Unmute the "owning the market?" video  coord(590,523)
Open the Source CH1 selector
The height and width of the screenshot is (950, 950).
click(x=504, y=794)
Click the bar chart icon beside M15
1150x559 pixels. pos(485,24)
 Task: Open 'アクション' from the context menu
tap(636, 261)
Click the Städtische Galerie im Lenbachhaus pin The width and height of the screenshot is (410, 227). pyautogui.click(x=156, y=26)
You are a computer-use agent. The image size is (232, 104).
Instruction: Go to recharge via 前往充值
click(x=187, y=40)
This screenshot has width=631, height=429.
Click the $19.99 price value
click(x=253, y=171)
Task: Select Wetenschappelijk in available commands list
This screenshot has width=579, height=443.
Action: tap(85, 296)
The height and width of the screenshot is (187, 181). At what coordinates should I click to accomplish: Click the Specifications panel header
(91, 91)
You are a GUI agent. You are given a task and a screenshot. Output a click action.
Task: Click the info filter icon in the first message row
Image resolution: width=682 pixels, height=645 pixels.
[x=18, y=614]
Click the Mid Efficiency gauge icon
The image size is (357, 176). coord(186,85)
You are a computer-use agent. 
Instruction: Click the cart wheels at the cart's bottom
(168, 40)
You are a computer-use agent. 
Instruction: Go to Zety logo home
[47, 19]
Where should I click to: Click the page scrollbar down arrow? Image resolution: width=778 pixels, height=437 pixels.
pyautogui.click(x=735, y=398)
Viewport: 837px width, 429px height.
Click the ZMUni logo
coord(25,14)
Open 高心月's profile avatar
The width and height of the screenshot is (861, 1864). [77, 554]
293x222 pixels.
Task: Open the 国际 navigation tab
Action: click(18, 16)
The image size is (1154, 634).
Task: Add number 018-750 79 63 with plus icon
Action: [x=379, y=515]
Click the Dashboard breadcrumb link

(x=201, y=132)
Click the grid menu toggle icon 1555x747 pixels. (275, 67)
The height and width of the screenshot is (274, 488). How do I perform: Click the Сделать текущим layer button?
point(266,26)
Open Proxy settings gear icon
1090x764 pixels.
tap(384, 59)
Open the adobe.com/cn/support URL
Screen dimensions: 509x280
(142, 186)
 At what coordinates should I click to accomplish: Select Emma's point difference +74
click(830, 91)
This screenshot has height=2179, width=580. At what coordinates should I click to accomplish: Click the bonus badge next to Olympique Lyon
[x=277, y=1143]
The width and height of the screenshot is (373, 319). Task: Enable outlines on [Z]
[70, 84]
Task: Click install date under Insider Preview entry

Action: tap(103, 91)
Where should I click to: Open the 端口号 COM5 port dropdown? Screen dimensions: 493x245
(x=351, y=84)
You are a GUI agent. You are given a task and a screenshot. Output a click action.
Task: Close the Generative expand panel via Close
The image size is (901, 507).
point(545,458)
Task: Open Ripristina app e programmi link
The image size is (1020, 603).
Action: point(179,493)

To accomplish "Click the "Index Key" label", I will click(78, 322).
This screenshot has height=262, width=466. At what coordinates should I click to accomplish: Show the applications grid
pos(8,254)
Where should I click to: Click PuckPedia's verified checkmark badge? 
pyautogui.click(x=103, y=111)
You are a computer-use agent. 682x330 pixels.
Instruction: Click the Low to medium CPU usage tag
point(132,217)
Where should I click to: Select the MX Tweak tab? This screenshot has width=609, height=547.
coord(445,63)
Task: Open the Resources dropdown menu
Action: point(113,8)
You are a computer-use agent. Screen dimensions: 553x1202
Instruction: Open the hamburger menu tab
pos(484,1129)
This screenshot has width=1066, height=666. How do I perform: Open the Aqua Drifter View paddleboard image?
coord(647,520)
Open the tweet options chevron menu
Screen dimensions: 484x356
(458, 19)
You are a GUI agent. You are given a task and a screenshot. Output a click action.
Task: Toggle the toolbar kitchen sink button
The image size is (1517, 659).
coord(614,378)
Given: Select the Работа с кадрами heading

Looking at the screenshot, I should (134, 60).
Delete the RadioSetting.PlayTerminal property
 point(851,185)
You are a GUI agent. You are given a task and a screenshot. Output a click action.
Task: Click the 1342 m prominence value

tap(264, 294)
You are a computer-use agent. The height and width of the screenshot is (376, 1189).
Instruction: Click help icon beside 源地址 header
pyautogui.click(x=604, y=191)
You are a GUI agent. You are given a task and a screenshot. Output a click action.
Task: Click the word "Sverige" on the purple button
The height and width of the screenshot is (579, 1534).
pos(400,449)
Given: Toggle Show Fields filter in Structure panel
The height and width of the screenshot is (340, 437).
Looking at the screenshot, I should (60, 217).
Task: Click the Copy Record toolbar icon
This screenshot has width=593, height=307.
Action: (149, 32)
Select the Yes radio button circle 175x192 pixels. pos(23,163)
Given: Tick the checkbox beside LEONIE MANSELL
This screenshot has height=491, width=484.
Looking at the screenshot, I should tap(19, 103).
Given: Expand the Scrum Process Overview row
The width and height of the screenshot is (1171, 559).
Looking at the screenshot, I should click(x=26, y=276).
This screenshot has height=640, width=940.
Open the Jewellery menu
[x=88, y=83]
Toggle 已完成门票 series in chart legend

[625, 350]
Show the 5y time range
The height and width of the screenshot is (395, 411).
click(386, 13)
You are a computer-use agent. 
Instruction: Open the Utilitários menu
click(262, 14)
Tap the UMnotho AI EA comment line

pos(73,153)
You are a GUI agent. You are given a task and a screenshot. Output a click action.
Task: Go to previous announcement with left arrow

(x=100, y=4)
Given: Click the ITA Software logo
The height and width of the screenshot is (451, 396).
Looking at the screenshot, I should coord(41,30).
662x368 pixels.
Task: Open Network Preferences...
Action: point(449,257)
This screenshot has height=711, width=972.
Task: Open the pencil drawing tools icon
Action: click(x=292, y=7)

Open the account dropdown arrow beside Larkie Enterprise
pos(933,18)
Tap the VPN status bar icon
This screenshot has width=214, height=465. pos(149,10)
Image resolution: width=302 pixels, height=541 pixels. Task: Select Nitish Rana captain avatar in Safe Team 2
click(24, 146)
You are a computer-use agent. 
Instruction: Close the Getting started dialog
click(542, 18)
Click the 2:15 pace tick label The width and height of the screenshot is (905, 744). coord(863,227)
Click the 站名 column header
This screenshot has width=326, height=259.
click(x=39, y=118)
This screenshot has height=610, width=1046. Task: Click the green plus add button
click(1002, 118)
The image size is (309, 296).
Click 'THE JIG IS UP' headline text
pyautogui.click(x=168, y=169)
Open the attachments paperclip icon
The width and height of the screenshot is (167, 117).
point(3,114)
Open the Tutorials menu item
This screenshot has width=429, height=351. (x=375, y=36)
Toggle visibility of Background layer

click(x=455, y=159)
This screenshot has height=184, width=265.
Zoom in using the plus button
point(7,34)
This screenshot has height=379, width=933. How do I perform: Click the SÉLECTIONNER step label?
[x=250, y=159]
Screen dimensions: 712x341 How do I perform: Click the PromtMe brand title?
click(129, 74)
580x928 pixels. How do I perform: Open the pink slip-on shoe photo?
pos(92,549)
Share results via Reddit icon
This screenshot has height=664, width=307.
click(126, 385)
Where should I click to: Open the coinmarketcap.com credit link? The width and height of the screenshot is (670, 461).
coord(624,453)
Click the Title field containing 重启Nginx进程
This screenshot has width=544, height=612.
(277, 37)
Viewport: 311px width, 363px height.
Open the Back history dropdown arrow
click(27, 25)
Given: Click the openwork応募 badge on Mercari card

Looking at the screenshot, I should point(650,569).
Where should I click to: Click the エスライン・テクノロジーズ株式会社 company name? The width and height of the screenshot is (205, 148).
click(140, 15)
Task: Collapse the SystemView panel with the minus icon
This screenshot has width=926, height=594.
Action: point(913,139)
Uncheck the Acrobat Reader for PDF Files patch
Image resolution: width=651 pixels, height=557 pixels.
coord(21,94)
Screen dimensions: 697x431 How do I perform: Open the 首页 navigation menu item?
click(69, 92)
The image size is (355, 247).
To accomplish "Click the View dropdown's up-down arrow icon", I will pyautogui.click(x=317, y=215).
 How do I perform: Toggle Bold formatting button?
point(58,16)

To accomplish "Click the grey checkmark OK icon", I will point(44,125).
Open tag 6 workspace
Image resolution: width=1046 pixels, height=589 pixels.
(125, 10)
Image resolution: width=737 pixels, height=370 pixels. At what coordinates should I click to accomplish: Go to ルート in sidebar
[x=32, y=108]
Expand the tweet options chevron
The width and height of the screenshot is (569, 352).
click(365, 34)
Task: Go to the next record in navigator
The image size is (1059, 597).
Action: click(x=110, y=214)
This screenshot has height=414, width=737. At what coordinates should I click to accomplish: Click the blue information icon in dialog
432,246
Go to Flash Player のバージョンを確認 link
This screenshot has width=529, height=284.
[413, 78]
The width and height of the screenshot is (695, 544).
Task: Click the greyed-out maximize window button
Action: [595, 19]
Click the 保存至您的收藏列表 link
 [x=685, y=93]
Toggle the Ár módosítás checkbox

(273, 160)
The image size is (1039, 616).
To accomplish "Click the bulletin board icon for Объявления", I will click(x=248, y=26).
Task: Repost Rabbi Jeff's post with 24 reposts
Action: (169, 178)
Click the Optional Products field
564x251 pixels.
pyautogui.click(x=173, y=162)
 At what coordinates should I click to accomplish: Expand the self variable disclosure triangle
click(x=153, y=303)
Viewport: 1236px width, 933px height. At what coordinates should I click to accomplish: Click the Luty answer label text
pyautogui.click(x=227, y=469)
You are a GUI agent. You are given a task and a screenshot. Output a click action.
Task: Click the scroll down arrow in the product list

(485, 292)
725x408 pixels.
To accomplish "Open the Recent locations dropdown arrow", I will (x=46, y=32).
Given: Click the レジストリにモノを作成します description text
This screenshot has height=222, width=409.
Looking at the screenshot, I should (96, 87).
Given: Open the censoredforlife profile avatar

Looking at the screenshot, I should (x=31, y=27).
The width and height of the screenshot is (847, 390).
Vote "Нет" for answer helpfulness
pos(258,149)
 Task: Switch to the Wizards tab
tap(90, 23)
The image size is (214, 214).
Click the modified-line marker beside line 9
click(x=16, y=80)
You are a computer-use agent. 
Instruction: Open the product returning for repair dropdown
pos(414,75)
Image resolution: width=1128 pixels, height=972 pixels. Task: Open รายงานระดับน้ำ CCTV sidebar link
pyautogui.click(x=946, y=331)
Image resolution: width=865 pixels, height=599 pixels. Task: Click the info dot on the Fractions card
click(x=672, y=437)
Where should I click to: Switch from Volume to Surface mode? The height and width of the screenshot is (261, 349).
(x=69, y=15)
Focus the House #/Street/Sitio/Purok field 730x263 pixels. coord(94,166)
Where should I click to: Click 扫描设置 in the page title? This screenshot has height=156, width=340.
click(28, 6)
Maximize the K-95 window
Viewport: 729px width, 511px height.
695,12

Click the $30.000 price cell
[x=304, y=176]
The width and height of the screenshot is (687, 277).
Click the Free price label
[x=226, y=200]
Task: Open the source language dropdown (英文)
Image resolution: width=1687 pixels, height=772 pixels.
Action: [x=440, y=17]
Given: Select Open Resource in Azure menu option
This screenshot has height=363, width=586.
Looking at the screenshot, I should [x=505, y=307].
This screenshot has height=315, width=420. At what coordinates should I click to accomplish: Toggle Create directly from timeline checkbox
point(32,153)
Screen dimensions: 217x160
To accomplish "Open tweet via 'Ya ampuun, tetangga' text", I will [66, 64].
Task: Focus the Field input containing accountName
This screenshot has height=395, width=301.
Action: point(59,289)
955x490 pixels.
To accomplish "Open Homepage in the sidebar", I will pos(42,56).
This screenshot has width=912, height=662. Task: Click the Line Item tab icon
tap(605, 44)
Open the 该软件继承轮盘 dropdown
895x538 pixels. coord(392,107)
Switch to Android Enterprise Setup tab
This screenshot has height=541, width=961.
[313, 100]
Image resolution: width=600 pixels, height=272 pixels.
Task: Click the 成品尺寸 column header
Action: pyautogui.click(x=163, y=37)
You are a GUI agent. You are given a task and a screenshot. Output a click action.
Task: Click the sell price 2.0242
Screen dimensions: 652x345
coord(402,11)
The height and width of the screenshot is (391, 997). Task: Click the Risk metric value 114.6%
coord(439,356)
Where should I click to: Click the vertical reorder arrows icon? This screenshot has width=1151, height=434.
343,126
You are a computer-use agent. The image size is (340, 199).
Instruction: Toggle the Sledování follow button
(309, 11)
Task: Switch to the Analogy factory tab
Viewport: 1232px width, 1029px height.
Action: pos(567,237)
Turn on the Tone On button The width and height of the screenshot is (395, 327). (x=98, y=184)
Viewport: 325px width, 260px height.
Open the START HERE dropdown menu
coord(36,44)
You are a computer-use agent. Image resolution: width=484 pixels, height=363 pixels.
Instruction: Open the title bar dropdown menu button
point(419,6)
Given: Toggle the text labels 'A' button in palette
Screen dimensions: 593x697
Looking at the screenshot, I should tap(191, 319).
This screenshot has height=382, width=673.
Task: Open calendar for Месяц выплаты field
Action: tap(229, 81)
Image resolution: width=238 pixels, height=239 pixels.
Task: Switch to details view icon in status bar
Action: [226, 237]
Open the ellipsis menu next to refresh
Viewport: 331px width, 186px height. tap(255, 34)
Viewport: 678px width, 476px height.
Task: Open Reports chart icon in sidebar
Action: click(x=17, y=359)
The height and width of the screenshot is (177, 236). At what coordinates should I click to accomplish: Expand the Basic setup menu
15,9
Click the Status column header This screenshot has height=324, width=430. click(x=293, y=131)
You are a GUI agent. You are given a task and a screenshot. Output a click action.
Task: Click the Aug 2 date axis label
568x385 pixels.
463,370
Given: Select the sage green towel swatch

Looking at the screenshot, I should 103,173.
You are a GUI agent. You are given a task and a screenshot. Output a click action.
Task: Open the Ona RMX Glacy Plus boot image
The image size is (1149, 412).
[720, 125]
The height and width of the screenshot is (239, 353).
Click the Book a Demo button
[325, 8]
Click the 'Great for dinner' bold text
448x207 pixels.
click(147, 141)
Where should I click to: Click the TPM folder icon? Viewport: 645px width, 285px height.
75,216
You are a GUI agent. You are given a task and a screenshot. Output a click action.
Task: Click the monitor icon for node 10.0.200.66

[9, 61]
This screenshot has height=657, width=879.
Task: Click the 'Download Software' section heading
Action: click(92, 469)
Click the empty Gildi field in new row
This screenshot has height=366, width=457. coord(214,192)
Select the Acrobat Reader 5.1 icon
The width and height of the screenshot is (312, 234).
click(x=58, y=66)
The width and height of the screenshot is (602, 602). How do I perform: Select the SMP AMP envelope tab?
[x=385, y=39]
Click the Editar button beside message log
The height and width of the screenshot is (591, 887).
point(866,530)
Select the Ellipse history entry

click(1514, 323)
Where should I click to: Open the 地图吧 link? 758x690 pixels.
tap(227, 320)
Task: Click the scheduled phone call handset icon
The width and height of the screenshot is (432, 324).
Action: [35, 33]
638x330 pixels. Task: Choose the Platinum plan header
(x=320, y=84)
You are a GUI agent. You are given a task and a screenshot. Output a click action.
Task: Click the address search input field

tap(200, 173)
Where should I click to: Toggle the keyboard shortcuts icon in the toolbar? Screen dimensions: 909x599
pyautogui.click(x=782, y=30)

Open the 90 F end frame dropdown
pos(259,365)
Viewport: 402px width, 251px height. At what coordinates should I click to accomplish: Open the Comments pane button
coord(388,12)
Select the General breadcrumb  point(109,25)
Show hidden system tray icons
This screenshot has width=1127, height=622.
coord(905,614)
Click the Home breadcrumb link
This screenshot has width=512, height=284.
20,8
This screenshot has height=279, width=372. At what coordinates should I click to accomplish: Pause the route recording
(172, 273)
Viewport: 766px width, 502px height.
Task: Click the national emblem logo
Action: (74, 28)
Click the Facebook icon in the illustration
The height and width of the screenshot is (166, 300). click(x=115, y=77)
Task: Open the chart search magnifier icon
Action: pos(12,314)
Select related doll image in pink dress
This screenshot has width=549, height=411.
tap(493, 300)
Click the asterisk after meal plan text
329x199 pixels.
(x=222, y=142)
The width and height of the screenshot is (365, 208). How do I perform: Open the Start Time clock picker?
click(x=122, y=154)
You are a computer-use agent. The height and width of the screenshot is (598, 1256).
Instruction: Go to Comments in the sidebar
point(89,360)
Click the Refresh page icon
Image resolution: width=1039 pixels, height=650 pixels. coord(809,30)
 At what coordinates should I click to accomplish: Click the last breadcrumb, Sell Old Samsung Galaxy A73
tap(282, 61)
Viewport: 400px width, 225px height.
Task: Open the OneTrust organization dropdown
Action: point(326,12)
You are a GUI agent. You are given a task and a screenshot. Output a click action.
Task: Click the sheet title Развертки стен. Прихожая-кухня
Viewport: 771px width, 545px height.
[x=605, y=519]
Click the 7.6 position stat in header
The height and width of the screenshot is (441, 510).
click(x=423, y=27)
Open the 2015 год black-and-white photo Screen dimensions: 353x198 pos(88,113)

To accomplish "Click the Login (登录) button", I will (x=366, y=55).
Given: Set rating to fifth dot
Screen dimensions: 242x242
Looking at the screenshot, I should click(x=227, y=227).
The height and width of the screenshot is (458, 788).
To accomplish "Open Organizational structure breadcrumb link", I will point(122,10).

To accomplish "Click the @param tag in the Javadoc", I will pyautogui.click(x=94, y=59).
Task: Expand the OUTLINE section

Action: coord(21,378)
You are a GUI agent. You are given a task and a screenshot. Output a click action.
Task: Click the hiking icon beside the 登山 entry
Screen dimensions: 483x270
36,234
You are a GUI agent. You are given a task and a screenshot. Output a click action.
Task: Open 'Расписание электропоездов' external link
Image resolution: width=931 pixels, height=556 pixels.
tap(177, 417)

PROBLEM TO SOLVE: Copy out each line from the preceding entries that mentions the word "Acrobat".

RESPONSE AREA:
Uncheck the Acrobat Reader for PDF Files patch
Select the Acrobat Reader 5.1 icon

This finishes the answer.